- [DOCUMENT]:
Alumni of the USC School of Dramatic Arts are explicitly celebrating their queer identities in the theatre and uplifting the stories of their LGBTQIA+ peers. Their work, careers and identities are intergenerational and intersectional — they are forging innovation and creativity against the grain.
Drag and Anna Deavere Smith

Keith Levy (aka Sherry Vine) (MFA ’88) was not surrounded by queer representation as a student at USC. Even in Los Angeles, there were very few actors doing drag at the time. But actor and playwright Anna Deavere Smith, a visiting faculty member, saw Sherry Vine performing in drag and encouraged further pursuit of the art form.
“It’s all Anna Deavere Smith’s fault,” Vine laughed. “She pulled me aside and said, ‘You should explore that… You need to find someone to write shows for you and create your own path.’”
The performer’s acting trajectory had all been very traditional upon moving to Los Angeles, including acting onstage at the Mark Taper Forum and joining SAGAFTRA, but those early roles didn’t afford the creative freedom that drag did. A friend wanted to write a play centering Vine in drag, so she moved to New York and they mounted the production as a fledgling theatre company.
“I got the drag bug, and completely jumped ship. I just felt like, this is what I’m supposed to be doing,” she said.
Sherry Vine has been entertaining audiences for 30 years: touring the world with stage shows, writing and starring in her OutTV variety show and amassing millions of views on YouTube.
“It’s fulfilling on every level. I get to play dress up like a little kid. I get to apply acting chops and sing [as] 30 or 40 different characters,” she said. “At the same time, I’m not afraid to fall on my face. I would rather fall on my face than have to keep doing the exact same thing, over and over.”
A drag legend, she’s no stranger to risk. Before the dawn of RuPaul’s Drag Race, drag was on the fringes, even of queer culture. But in recent years, Drag Race contestants with worldwide notoriety have cited Vine’s YouTube videos as their first exposure to drag, a mark of her perseverance and influence.
Centering community

Jonathan Muñoz-Proulx (BA ’11) learned to embrace his Latinx and queer identities after college, when he began producing and engaging communities around their experiences in the theatre.
“As a young person, I [became] really curious about how theatre connects the dots between what’s going on in the world,” he shared.
For several years, he actively produced live theatre while also working in a luxury spa, which at first glance may seem unrelated — but Muñoz-Proulx studied the spa as an exercise in patron experience, a five-act play inhabiting each of the spa’s rooms.
Now, as the Artistic Director of the Lily Tomlin/Jane Wagner Cultural Arts Center at the Los Angeles LGBT Center, he has connected his own dots: all of his skills tessellate seamlessly into the curation, community service and partnerships he stewards daily.
“The vision that I’ve been slowly building is one that really centers community,” he said. “Our objective is to be of service to our community through all of these branches of service and care, and theatre is one way we do that.”

- [EXTRACTED MATERIAL]:
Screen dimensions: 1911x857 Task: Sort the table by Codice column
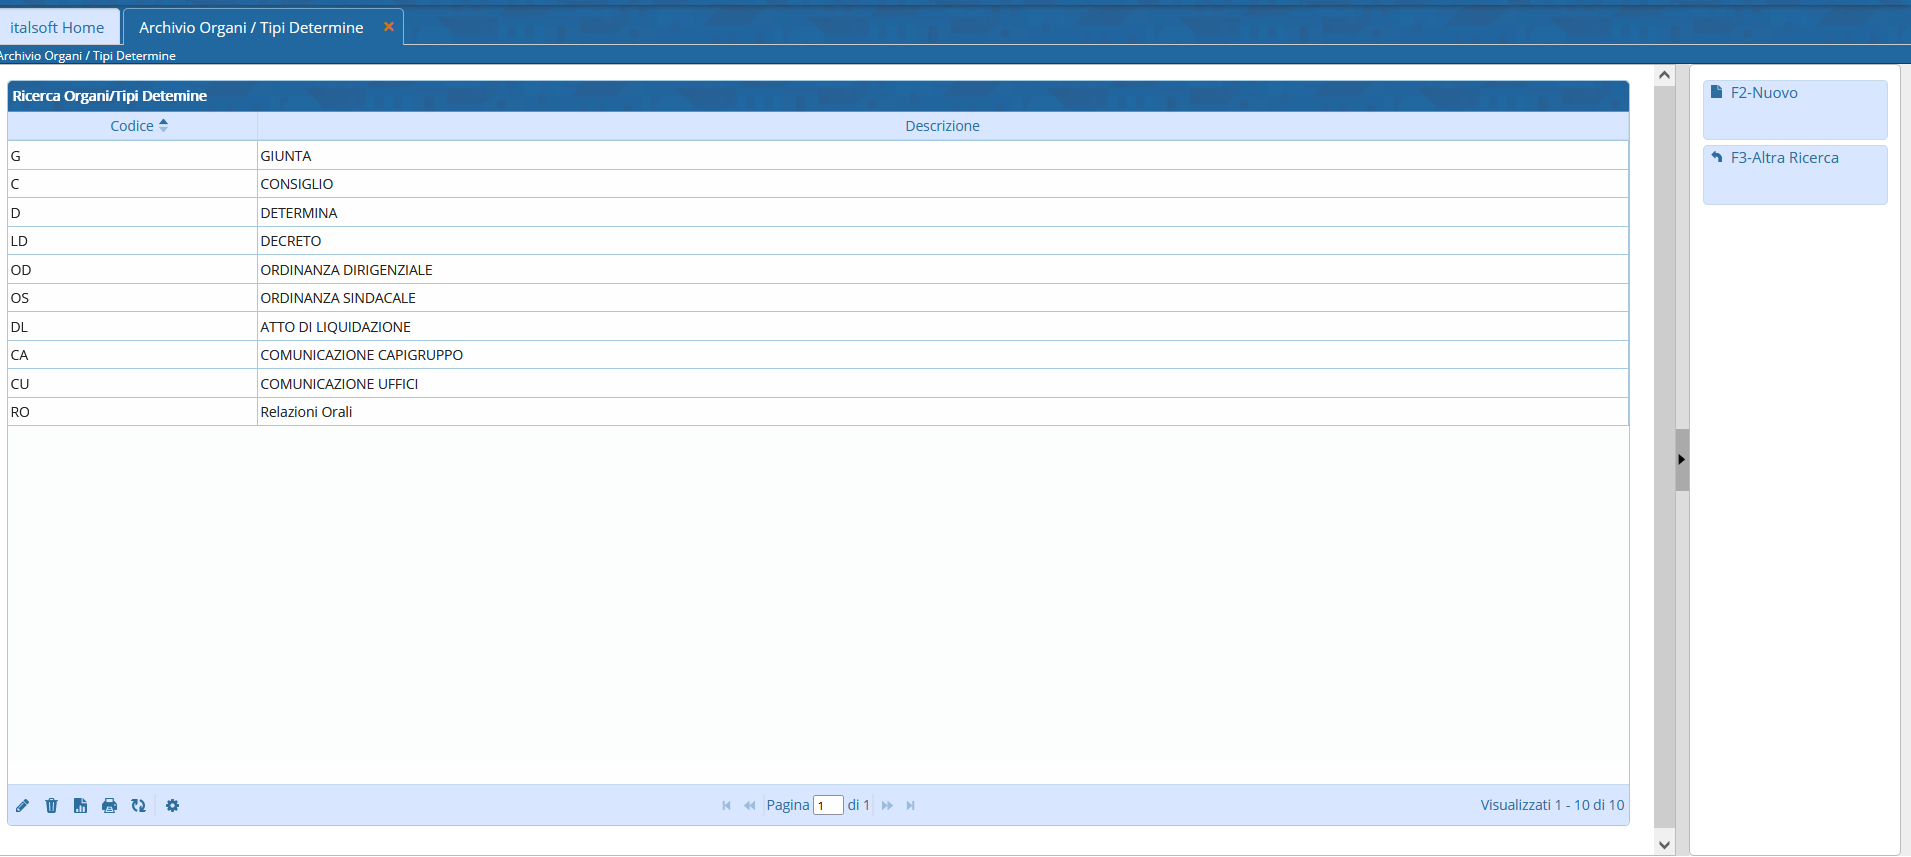point(132,126)
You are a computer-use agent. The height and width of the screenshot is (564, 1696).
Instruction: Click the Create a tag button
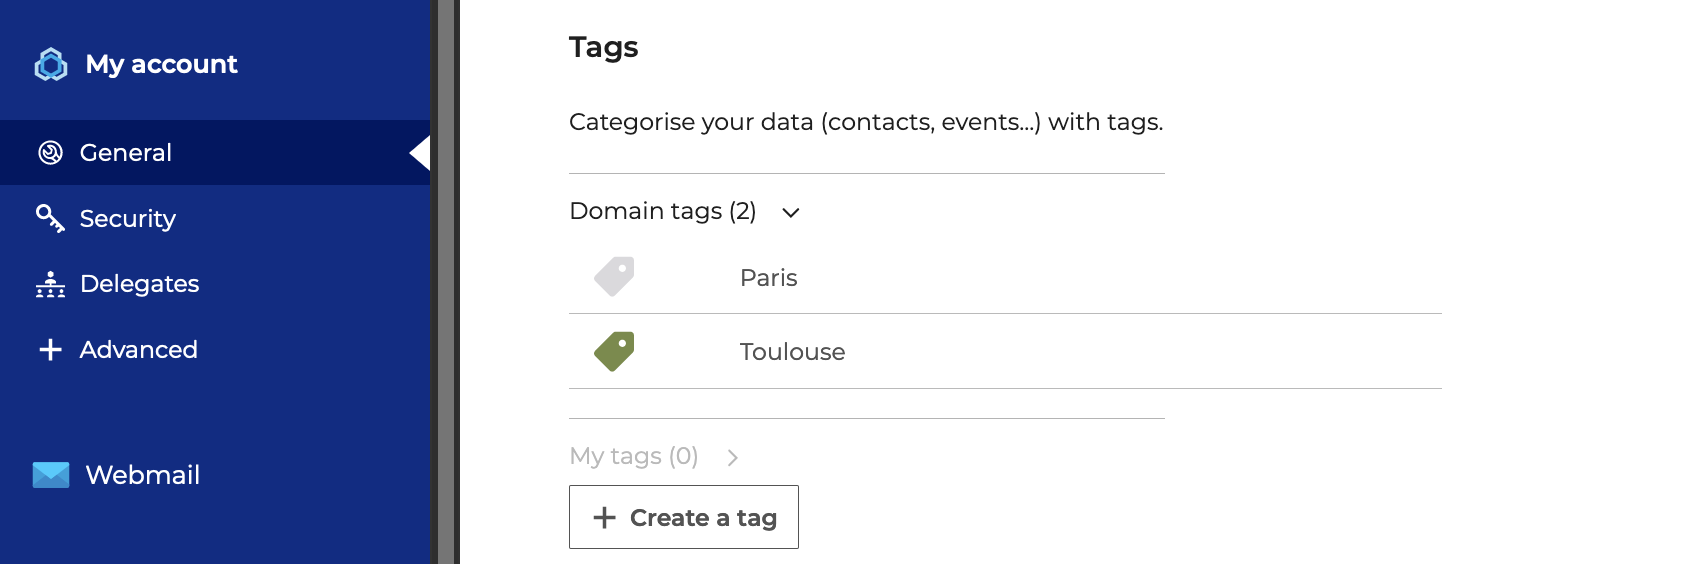click(x=684, y=517)
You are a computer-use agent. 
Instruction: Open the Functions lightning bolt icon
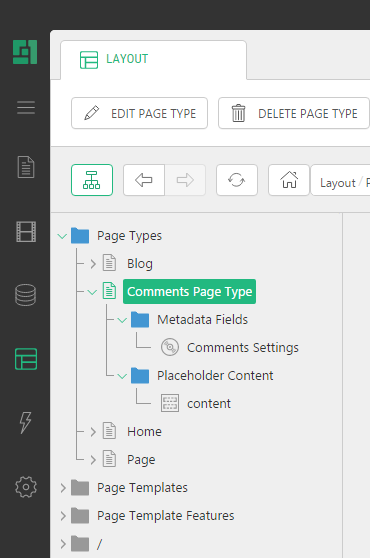tap(26, 423)
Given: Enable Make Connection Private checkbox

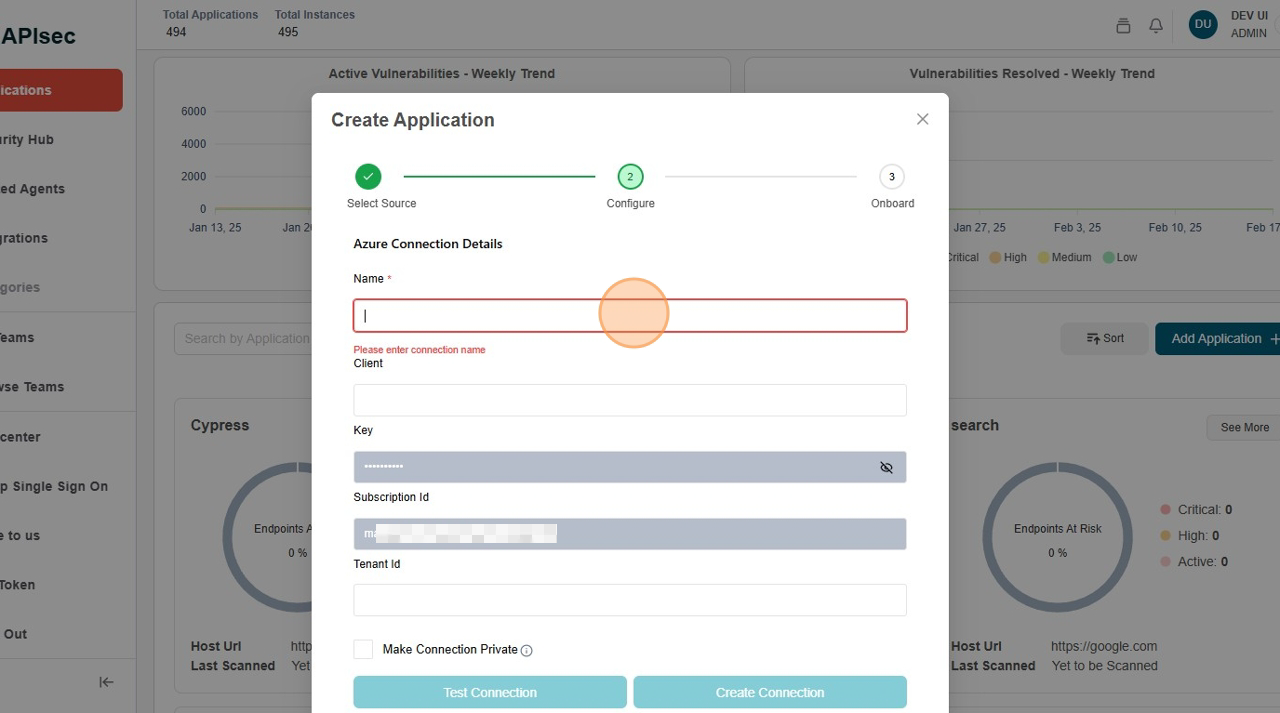Looking at the screenshot, I should (x=363, y=650).
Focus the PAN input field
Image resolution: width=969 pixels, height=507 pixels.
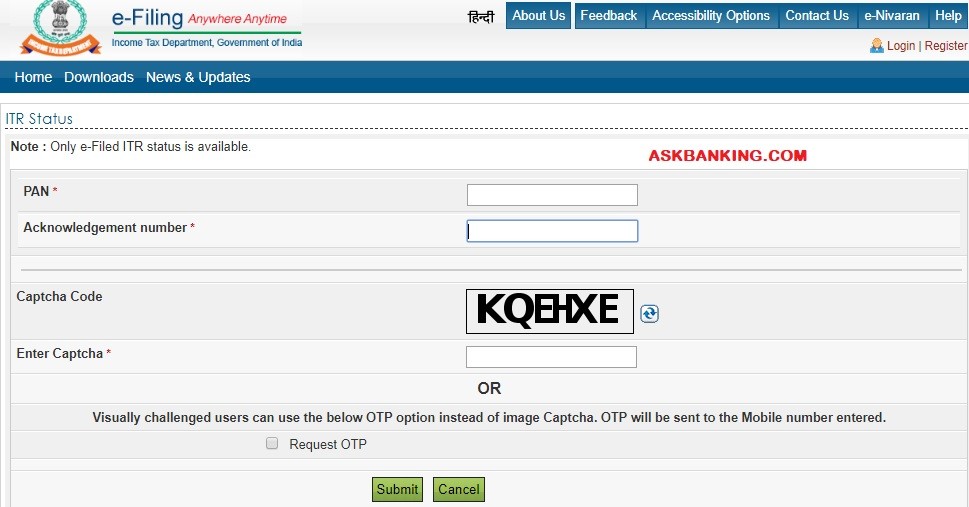coord(552,195)
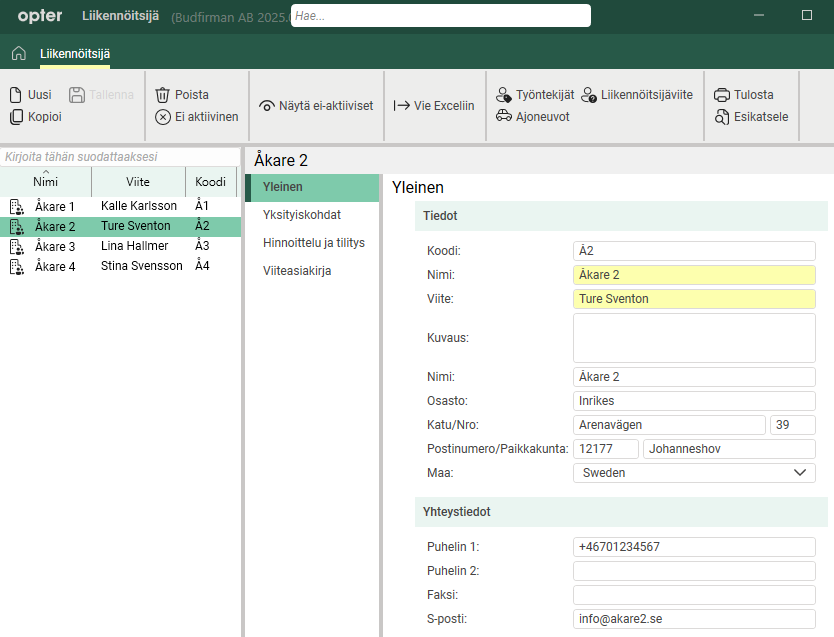
Task: Select Åkare 3 row in the list
Action: point(55,246)
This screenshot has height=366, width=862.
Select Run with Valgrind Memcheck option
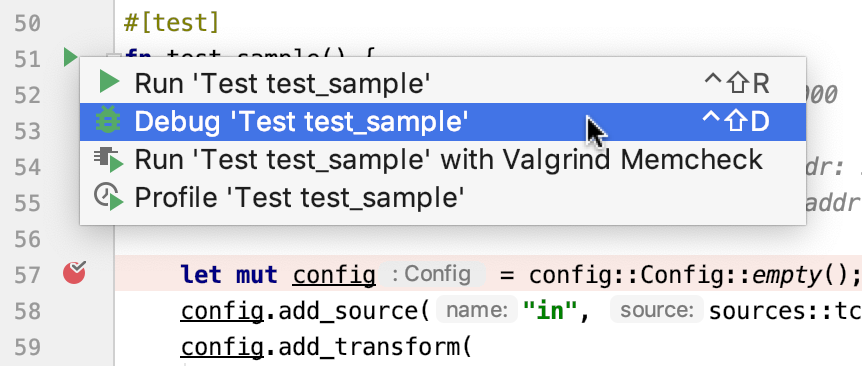(x=443, y=159)
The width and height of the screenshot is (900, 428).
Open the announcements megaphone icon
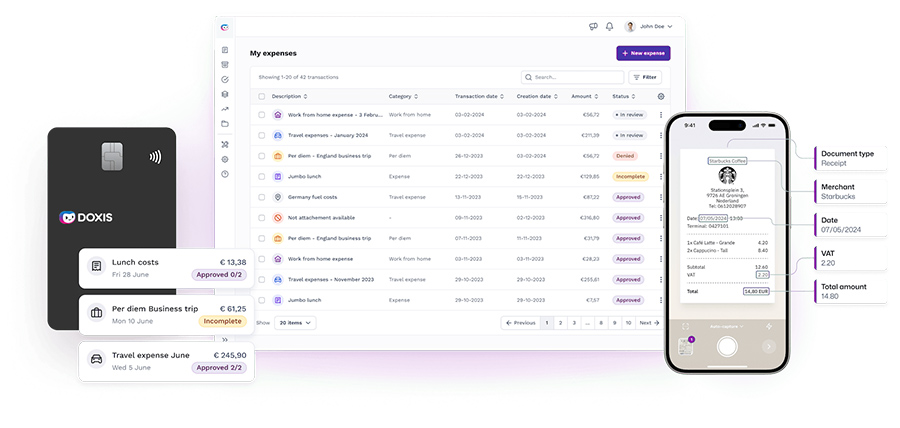pos(593,26)
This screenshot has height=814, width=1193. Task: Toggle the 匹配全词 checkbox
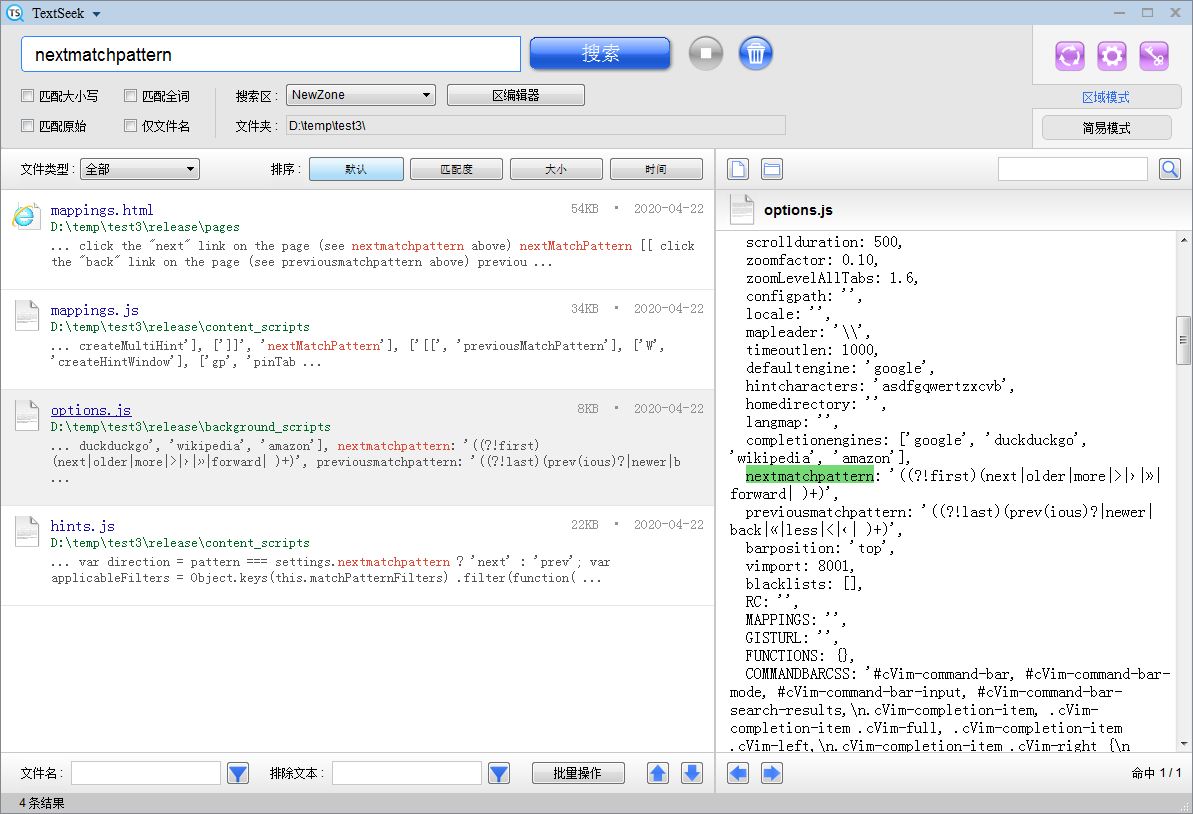[x=131, y=96]
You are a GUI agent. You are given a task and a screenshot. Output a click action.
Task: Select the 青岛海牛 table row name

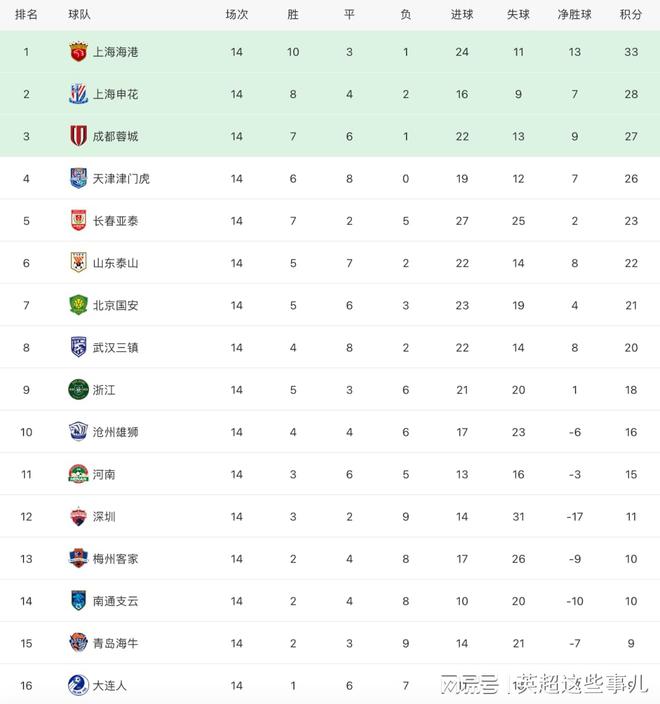click(x=115, y=644)
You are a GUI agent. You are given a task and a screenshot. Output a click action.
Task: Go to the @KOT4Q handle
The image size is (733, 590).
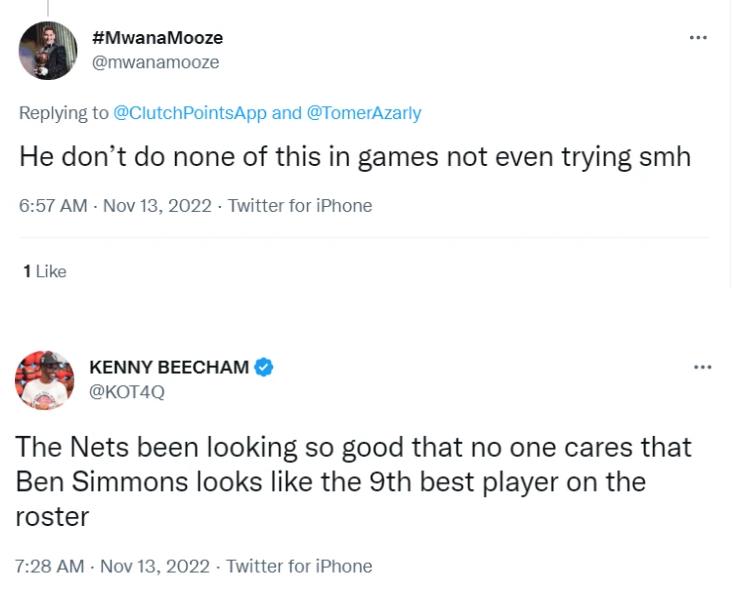(x=127, y=392)
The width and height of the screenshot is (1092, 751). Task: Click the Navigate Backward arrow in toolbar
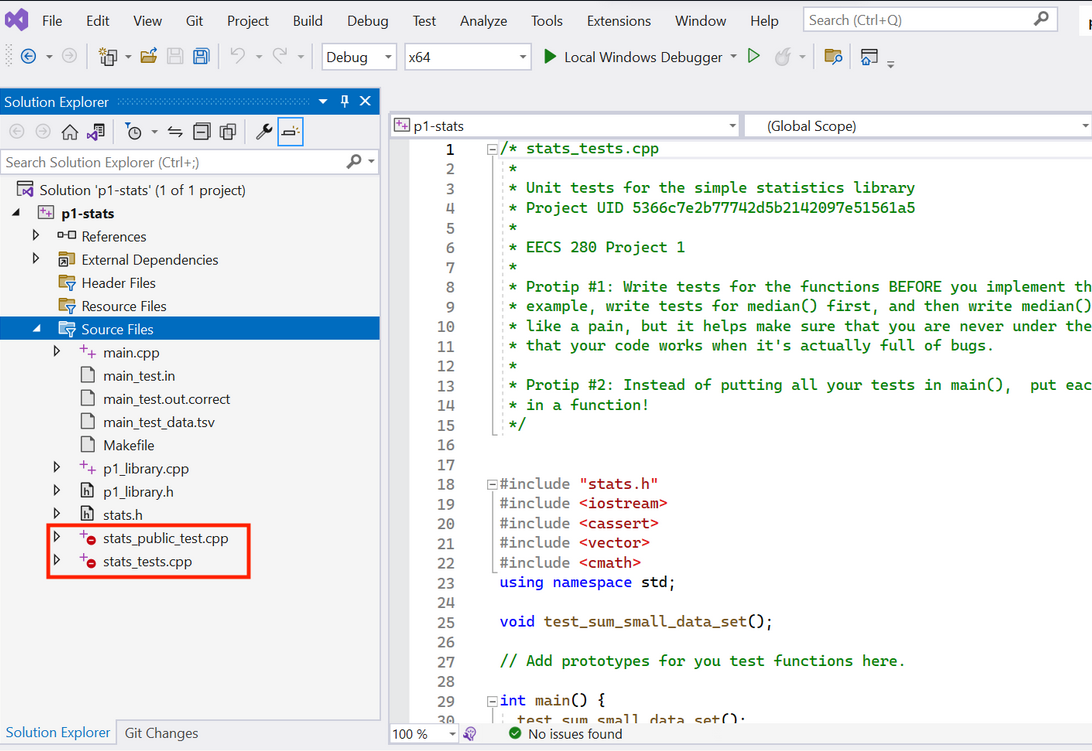(28, 57)
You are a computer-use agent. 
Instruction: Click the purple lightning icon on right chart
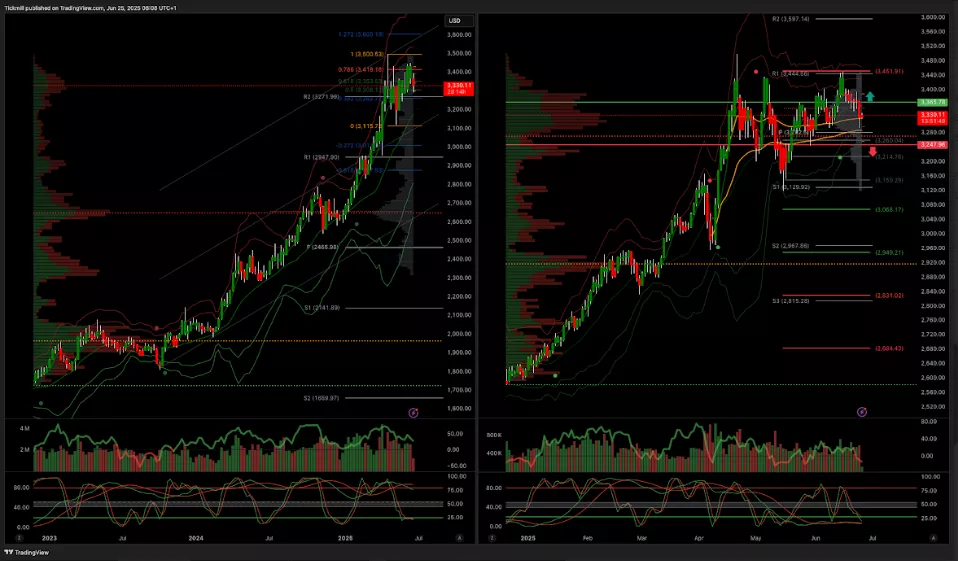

- [WORK TO DO]:
(1) In the article on USC drama alumni, who encouraged Sherry Vine to pursue drag?
(2) Condense the paragraph of the article on USC drama alumni that begins "The performer's acting trajectory" into two sentences, keeping its main facts.
(3) Carry on the article about USC drama alumni from its final sentence.

- [ANSWERS TO THE EXERCISE]:
(1) Anna Deavere Smith, an actor and playwright who was a visiting faculty member at USC.

(2) After moving to Los Angeles, Vine followed a traditional acting path, performing at the Mark Taper Forum and joining SAGAFTRA, but those roles offered less creative freedom than drag. When a friend wanted to write a play centering Vine in drag, she moved to New York, and they mounted it as a fledgling theatre company.

(3)
Fifty-five percent of the Tomlin/Wagner Center’s audiences are first-time visitors to the LA LGBT Center: which means that for 5,500 people per year, “their ticket is their entry point to a larger ecosystem of care,” Muñoz-Proulx explained.
The LA LGBT Center produces an abundance of programming across niches, affinity spaces, community partners — so that everyone can see themselves and their story in the theatre.
“There is so much opportunity for complex and necessary storytelling within our LGBT community, so that we really uplift queer BIPOC folks, transgender and nonbinary folks, bisexual folks, so that we expand the LGBT narrative,” Muñoz-Proulx said. “These stories are very much still happening and affecting lives every day in our community.”
Uplifting representation

Alumni Derek Christiansen (BFA Design ’19) and Ruby O’Brien (BFA Design ’20) were also looking for intersectional queer representation in theatre — and set out to create their own at USC. When they co-founded Dorothy’s Friends Theatre Company (DFTC) with a group of friends, they explicitly wanted to highlight heartwarming queer stories.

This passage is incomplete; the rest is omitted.